Er folgte ihr schweigend. Freilich sind sie beobachtet worden. Vor allem nach Quatls quakenden Geschrei. Zwar wunderten sich die Anwesenden darüber, dass ein Werwolf einen Frok auffraß, aber die meisten zuckten mit den Achseln, oder beachteten sie nicht weiter und gingen ihrer Wege. Nur zwei junge Frokkinder waren danach verschreckt und flohen vor ihnen, als sie den beiden entgegengingen. Drimba näherte sich einer Frokfrau, die gebührenden Abstand zu ihnen hielt. Ihre Hautfarbe war braungrau, glatt und glänzend feucht. Sie trug einen Sack, der eine Tunika sein wollte und kläglich dabei versagte. Es war nicht so, dass Frok keine Gewänder trugen. Aber ihre Ansicht von dem, was ordentlich und modisch war, war ungewohnt. Freundlich ausgedrückt. „Ebbdu schickt mich. Er braucht mehr Schlamm“, sagte sie und erwartete keine Antwort von ihr. Wer wusste schon, ob sie ihn überhaupt kannte? Sofort verschwand das zurückhaltende Misstrauen, die Frokfrau lächelte dezent geheimnisvoll, und zeigte wortlos in eine Richtung, der sie anschließend folgten. Ihr Weg führte sie tiefer ins Viertel, das kaum von Außenstehenden besucht wurde. Hier gab es nichts, was interessierte. Frok hatten kein Interesse an Geschäften oder anderen Wirtschaften. Während sie sich durch die engen Gassen zwängten, durch die Wulfiga sich mehr als einmal seitlich quetschte, fragte sich Drimba, ob sie der Grund war, dass er Leute umbrachte. Sie schüttelte den Gedanken ab. Es war ihr egal. Es musste ihr egal sein. Wenn sie jetzt anfing, darüber nachzudenken, wieso, weshalb und warum, war sie bald nicht mehr in der Lage, weiterzumachen. Sie tröstete sich mit dem Gedanken, dass er ihr im Gegenzug half. Obwohl sie mittlerweile davon ausging, dass Wulfiga Lammb zerfetzte, um sie aus der Ehe-Aufforderung rauszuhauen. Das wäre weniger in ihrem Sinne. Sie wäre die Erste, die man danach verdächtigte, einen Menschen umzubringen, um an seinen Reichtum zu gelangen.

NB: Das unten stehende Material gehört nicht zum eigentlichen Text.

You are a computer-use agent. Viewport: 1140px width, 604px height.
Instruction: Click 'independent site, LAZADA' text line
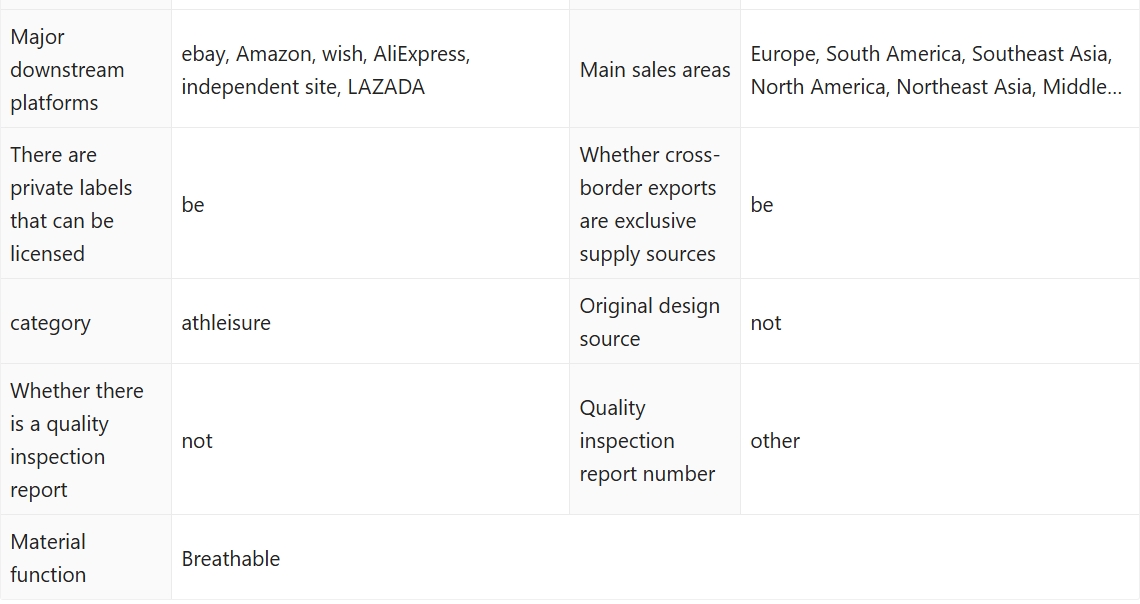pos(303,87)
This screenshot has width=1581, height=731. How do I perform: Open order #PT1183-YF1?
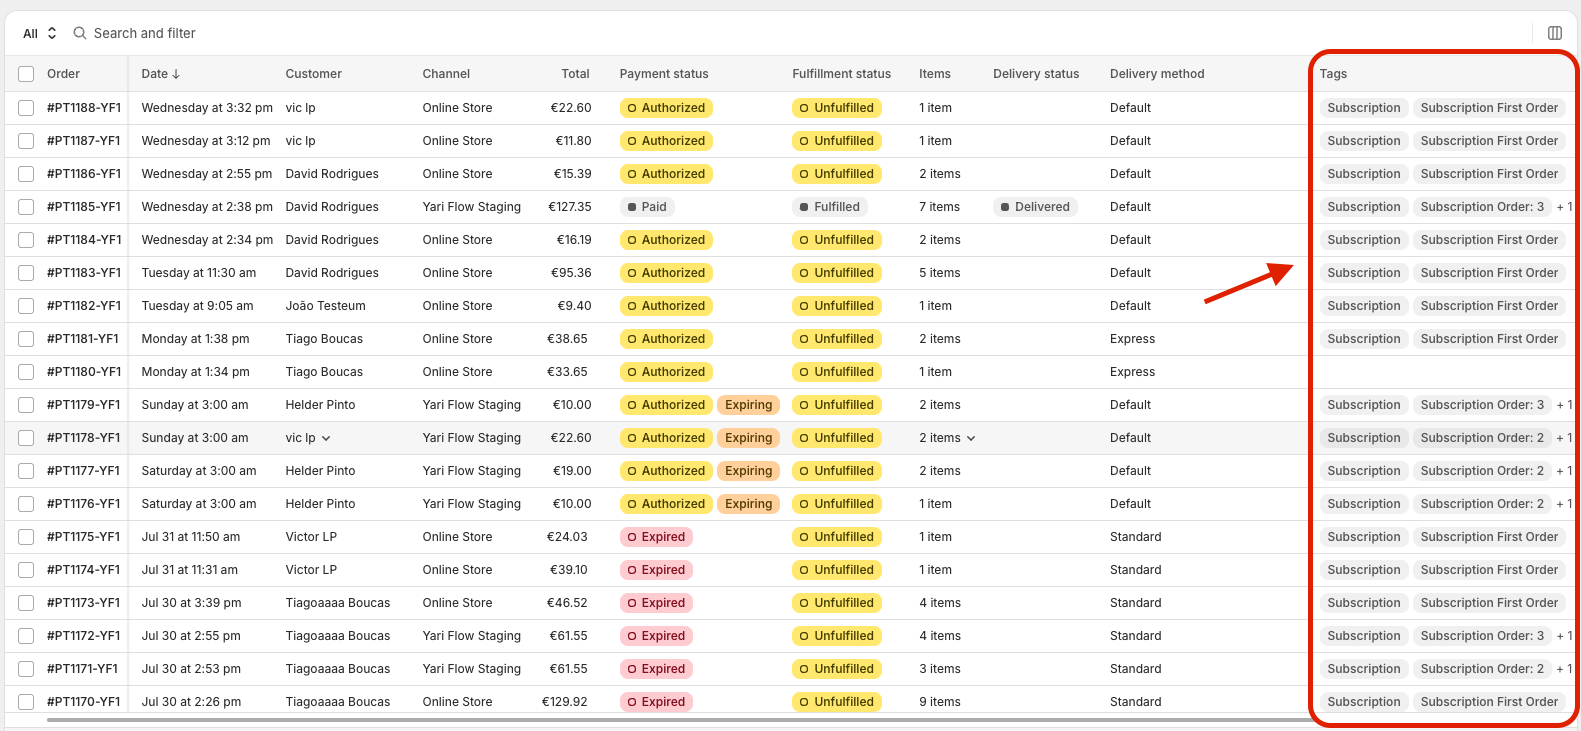coord(84,273)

Sie fragten sich durch. Es war, als ob die Frok einen Spaß mit ihnen trieben, da sie sie mehrmals hin und her, und manchmal dorthin zurückschickten, woher sie eben gekommen waren. „Das ist doch lächerlich“, sagte sie, als sie zum dritten Mal an einem Wohnhaus vorbeikamen. Sie war hineingegangen, weil sie dachte, dass sich darin die versteckte Bibliothek vorfand. Ein Irrtum. Einer, der Sinn machte. Sie wäre beschissen versteckt, wenn sie leicht zu finden wäre. Stattdessen hatte sie eine Familie mit zahlreichen Kindern gestört, deren Mitglieder sich erschraken und wild durcheinander quakten. Wieder draußen wandte sie sich zu Wulfiga um und sah ihn entnervt an. „Und? Hast du eine Idee? Irgendwo müssen die Papierberge ja sein“, fragte sie ihn, erwartete aber keine Antwort. Er gab ihr schlechterdings keine. „Es ist genug“, sagte er. „Was ist genug?“ - „Die Suche. Wir sollten uns ausruhen. So kommen wir nicht weiter“, antwortete er. Drimba sah ihn an, als hätte jemand seinen Schädel geöffnet, reingespuckt und mit einem Suppenlöffel das Hirn verrührt. Aber anstatt sich zu beschweren und ihm Flüche an den Kopf zu schmeißen, nickte sie wortlos. „Komm mit“, sagte Wulfiga und ging voraus. Sie wunderte sich, dass er sie führte, nicht umgekehrt.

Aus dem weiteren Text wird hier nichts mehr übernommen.